[Data under study]

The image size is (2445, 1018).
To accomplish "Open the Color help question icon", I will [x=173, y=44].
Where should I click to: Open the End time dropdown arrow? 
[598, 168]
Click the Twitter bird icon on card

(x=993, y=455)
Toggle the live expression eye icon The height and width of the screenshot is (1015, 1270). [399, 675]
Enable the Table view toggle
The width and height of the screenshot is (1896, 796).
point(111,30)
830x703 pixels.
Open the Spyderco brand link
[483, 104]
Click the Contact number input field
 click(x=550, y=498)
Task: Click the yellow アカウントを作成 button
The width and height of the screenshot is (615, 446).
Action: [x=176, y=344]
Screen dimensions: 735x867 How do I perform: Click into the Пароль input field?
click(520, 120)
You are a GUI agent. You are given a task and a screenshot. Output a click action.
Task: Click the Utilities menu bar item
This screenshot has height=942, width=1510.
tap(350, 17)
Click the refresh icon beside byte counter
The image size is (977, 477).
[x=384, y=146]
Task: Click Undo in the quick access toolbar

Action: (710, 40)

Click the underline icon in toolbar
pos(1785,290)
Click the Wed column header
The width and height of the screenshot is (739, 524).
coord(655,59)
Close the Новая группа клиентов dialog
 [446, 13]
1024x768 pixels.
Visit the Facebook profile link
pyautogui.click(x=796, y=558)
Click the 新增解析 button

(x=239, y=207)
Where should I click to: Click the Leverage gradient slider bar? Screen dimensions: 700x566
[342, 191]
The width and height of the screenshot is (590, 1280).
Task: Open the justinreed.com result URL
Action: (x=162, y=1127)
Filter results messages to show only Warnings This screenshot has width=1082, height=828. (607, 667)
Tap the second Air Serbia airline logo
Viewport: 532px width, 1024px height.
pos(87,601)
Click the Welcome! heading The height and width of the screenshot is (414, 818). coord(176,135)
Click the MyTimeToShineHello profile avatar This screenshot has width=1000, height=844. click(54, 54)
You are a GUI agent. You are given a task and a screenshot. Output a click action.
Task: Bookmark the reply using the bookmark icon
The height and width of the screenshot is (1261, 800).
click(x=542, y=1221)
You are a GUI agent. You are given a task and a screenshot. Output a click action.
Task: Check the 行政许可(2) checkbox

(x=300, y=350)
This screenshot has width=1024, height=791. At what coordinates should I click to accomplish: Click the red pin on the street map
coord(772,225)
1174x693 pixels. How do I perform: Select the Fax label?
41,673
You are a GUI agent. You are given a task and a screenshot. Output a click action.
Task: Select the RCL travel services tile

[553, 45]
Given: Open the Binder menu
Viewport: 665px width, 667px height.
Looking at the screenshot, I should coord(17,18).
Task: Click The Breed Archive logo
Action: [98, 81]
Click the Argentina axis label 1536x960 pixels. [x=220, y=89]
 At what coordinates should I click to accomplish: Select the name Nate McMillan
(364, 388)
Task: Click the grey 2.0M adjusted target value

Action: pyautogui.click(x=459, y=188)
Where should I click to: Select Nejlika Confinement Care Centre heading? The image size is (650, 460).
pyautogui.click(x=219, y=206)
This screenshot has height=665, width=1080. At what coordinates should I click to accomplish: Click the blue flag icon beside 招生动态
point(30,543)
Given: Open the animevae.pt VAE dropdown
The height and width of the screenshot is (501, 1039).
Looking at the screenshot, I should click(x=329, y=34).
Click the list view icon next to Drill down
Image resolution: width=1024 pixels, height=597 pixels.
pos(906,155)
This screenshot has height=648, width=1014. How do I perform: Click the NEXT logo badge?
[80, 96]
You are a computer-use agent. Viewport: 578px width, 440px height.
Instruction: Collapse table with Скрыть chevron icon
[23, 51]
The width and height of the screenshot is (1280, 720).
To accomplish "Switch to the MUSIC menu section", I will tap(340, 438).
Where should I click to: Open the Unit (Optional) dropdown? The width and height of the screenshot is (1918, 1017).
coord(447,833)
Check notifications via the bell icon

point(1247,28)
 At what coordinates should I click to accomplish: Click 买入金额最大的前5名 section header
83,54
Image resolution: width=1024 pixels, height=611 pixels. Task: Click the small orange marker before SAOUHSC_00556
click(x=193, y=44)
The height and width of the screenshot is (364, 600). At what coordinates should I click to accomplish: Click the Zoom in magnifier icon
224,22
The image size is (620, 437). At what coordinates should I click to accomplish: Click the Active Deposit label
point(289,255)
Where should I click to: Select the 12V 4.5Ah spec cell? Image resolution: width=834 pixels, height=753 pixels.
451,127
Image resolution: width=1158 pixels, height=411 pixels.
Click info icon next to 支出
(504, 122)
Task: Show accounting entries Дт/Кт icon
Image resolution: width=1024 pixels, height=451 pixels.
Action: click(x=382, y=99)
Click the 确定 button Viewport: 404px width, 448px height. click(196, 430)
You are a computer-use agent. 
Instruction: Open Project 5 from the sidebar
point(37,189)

[Instructions to follow]
State the number of lines in the records that hold the string "computer", and add nothing.

[Output of the task]
2